(Study text)
We used CEST and qMT to quantify longitudinal changes associated with neuroinflammation and demyelination in a contusion lumbar (L1) SCI rodent model over 8 weeks post-injury. Two groups of rats were compared: a treatment group (N=8) receiving intraperitoneal injections of Riluzole, and a vehicle group (N=7) treated with 2-hydroxypropyl-β-cyclodextrin (HBC), a solubilizer used to dissolve Riluzole into solution form, as described in Wu et. al¹.

Quantitative CEST and qMT imaging data were collected on a Magnex horizontal 9.4T magnet using a Bruker^TM console. We used a standard CEST sequence with a 2s rectangular irradiation pulse, followed by a 2-shot spin-echo echo-planar readout (TR/TE = 3000/30ms; FOV = 32×32mm²; Matrix size = 96x96; Slice thickness = 3mm (axial), 0.8mm (coronal)). 33 RF offsets were chosen to densely sample around specific pools of interest between -5.0 to 5.0 ppm (-2000 to 2000 Hz). Two axial slices were chosen, one rostral and one caudal to the injury, and 1 coronal slice. Axial image ROIs were drawn in spinal cord gray matter to generate Z-spectra that were subsequently fit to a 5-pool Lorentzian peak model, corresponding to molecular pools at -3.5 and -1.6 ppm (NOE), 0 ppm (free water), 2.0 ppm (amine), and 3.5 ppm (amide proton transfer APT) RF Offsets. Coronal orientation CEST images were used to generate spatial maps for each molecular pool. Spatial profile comparisons were performed by drawing a 1.2 cm length rectangular ROI with the injury epicenter at the ROI midpoint, to generate line profiles of CEST molecular pool maps.
(End Study text)
(Supplied material)
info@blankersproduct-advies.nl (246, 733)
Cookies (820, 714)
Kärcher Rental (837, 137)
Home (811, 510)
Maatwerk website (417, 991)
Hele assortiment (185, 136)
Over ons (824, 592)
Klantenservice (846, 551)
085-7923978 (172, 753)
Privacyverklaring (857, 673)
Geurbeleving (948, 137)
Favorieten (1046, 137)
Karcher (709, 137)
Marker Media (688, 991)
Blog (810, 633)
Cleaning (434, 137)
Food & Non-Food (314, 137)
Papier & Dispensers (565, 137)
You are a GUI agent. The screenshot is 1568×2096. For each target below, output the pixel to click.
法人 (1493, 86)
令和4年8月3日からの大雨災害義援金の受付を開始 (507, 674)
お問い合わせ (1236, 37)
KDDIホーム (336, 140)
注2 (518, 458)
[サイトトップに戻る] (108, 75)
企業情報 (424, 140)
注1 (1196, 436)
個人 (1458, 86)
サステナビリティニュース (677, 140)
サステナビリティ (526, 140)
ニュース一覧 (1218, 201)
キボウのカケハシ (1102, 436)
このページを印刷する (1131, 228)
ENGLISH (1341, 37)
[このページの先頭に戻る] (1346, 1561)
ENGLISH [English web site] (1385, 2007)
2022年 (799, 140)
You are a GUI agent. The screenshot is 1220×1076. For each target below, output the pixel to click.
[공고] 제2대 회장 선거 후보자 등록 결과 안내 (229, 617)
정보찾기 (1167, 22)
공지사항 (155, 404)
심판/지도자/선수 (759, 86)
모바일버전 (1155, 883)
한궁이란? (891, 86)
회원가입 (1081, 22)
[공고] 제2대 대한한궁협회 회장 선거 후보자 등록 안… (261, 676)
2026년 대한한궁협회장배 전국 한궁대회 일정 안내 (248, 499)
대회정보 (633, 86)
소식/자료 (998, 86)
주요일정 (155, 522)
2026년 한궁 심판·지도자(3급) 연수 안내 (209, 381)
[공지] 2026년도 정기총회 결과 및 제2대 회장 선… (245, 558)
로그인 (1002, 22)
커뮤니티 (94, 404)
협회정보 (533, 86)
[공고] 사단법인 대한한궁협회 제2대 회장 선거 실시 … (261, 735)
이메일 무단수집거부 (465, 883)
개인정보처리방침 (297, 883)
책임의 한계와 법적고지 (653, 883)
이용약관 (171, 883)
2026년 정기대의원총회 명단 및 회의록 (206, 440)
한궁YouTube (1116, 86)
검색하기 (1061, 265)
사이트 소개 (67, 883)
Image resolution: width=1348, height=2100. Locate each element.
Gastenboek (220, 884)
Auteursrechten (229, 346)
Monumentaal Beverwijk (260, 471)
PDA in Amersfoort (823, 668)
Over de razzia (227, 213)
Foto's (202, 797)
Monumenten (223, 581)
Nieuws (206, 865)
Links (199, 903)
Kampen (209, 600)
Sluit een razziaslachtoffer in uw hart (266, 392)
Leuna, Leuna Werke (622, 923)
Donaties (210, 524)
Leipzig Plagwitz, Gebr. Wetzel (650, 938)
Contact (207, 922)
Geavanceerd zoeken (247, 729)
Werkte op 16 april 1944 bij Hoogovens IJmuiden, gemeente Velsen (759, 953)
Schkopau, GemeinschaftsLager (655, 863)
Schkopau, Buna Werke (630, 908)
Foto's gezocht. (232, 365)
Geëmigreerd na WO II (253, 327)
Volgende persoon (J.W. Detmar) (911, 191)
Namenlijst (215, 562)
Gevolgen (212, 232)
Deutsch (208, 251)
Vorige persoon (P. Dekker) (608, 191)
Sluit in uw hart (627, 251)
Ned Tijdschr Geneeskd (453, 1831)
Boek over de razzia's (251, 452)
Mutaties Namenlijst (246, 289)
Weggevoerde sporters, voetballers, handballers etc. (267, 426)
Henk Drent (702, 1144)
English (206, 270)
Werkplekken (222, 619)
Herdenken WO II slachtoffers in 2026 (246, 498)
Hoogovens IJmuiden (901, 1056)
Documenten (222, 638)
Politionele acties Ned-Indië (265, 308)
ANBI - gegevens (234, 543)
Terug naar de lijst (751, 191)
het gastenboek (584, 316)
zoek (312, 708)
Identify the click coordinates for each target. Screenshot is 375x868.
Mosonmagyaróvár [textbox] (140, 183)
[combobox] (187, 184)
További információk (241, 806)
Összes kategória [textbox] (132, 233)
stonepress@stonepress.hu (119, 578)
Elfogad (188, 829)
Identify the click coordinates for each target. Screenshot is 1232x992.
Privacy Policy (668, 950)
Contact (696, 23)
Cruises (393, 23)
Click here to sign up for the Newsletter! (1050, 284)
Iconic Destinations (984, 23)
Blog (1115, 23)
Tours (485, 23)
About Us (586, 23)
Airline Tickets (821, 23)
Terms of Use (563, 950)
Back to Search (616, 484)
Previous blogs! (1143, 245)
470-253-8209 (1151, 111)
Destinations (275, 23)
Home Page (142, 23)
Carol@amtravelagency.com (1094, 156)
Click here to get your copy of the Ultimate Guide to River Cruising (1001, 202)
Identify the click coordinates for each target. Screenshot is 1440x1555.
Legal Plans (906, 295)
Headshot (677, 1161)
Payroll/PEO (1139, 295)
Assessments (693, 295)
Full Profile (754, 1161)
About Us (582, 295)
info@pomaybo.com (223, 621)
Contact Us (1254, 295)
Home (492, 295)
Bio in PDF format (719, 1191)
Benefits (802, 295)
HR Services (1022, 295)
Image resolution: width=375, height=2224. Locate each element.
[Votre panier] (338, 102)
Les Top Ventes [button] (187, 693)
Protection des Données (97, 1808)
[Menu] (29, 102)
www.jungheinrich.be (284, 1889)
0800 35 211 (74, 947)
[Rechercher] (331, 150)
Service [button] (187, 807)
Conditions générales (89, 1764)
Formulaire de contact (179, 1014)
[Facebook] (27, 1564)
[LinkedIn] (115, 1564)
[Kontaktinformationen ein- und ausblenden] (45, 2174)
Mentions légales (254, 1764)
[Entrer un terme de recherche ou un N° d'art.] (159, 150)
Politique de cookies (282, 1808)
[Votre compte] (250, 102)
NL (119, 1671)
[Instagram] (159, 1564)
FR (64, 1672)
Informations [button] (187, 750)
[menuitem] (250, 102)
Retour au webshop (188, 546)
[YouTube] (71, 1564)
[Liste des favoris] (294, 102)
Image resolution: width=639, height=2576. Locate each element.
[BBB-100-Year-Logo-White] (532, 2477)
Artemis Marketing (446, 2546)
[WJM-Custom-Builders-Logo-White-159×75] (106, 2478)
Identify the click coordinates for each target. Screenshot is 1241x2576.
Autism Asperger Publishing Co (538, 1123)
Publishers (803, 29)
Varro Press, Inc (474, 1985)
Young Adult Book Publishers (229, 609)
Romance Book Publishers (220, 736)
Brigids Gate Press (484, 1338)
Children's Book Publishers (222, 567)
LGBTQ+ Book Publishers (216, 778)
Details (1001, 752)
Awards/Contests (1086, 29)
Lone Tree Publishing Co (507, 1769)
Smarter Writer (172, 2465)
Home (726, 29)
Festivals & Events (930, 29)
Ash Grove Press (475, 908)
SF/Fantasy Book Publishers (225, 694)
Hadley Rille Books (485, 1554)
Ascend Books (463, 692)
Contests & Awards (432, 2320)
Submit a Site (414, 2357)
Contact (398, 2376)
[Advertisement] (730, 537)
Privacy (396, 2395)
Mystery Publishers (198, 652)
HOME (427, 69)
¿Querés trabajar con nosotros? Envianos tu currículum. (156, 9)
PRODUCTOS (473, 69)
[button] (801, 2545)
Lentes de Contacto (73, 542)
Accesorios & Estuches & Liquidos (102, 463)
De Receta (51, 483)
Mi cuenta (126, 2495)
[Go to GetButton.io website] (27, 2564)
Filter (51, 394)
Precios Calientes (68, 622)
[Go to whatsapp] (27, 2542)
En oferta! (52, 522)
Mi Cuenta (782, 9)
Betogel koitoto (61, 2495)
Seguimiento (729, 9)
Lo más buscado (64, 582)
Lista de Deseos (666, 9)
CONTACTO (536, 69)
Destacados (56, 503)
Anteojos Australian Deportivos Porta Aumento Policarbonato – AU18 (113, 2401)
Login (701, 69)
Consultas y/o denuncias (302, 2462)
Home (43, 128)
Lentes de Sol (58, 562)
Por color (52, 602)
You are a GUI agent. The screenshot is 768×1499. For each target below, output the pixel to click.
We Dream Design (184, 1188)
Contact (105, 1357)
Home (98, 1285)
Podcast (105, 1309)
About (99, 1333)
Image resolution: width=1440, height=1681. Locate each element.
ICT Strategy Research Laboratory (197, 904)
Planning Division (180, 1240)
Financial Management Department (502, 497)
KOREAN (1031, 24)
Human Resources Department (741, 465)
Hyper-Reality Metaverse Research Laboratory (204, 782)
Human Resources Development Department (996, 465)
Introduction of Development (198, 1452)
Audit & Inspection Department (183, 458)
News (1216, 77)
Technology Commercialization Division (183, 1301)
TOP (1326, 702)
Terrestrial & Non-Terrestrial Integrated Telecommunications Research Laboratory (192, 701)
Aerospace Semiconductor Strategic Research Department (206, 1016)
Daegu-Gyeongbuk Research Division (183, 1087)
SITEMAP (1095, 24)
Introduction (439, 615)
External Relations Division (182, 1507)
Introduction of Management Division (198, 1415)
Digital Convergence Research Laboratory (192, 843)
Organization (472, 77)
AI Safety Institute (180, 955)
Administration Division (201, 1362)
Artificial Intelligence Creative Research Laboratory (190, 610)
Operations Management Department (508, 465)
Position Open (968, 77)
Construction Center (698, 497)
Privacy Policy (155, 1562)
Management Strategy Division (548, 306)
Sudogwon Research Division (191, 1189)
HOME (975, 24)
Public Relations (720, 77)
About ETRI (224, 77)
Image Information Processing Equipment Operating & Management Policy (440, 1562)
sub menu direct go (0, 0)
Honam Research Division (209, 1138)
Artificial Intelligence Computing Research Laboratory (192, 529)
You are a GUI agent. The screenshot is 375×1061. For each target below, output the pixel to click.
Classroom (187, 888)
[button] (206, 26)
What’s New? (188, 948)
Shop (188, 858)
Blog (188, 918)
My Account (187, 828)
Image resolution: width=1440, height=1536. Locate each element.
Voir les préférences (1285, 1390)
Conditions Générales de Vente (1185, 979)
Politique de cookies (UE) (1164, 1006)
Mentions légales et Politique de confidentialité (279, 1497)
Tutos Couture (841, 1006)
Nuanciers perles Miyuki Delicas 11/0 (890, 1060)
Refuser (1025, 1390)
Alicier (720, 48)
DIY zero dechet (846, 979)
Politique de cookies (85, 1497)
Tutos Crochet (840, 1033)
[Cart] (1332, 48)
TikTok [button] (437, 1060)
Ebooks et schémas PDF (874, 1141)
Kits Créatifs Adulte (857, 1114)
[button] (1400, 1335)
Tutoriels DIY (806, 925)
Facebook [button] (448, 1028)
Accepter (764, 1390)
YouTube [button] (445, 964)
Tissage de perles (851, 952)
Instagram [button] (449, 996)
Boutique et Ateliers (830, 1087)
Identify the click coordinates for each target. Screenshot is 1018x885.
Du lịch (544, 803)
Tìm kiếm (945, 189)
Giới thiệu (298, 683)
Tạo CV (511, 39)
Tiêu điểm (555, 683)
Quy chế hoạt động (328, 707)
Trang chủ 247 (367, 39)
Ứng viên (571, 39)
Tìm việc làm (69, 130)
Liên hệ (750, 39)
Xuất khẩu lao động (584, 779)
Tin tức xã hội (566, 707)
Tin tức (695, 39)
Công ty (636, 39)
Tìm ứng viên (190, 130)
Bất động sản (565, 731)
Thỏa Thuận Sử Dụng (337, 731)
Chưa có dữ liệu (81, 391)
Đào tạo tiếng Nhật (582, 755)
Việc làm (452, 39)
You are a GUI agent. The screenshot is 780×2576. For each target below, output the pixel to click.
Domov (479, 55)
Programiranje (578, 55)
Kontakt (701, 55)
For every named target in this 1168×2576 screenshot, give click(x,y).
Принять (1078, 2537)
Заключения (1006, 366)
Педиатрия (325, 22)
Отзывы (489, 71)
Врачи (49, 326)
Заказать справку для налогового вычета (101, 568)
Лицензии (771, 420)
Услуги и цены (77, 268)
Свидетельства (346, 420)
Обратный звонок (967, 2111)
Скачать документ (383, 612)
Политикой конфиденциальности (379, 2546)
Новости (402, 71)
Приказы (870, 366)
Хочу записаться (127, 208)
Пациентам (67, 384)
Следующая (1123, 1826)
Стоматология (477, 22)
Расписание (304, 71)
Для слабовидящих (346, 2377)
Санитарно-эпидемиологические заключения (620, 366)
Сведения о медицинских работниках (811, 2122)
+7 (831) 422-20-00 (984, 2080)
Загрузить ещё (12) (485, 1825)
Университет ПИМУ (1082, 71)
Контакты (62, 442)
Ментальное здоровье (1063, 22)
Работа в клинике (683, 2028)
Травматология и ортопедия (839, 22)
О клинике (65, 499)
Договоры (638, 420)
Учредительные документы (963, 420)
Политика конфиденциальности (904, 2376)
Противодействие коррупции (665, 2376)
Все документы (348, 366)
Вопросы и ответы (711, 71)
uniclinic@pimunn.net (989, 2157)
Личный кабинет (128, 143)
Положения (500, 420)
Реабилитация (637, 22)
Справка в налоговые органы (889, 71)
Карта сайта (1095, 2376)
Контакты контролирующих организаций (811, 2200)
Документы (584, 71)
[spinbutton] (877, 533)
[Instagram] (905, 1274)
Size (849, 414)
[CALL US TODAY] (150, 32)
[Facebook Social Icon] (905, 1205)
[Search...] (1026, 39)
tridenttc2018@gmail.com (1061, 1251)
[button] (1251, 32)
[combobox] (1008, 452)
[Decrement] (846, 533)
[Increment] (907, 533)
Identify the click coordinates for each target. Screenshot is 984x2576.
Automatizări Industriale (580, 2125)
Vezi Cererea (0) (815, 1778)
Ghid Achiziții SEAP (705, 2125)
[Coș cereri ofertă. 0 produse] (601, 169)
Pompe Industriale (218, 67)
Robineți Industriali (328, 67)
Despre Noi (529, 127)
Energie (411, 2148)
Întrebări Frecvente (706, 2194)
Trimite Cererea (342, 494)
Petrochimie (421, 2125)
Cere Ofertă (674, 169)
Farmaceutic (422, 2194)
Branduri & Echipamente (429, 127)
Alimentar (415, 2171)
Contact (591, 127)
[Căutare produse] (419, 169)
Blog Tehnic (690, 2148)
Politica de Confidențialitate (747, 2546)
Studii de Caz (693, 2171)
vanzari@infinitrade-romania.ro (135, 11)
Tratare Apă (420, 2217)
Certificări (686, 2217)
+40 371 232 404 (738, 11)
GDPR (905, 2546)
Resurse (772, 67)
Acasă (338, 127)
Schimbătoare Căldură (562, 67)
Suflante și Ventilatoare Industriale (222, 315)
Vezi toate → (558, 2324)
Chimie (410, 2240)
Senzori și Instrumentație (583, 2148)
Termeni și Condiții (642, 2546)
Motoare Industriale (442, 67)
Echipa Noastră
(End Supplied material)
§ What to produce: Write out, word for word, the part of the spinal cord imaging text that begins with "We used CEST" and ends with "Wu et. al¹.". None of the stored data has any bearing on this.

§ Answer area:
We used CEST and qMT to quantify longitudinal changes associated with neuroinflammation and demyelination in a contusion lumbar (L1) SCI rodent model over 8 weeks post-injury. Two groups of rats were compared: a treatment group (N=8) receiving intraperitoneal injections of Riluzole, and a vehicle group (N=7) treated with 2-hydroxypropyl-β-cyclodextrin (HBC), a solubilizer used to dissolve Riluzole into solution form, as described in Wu et. al¹.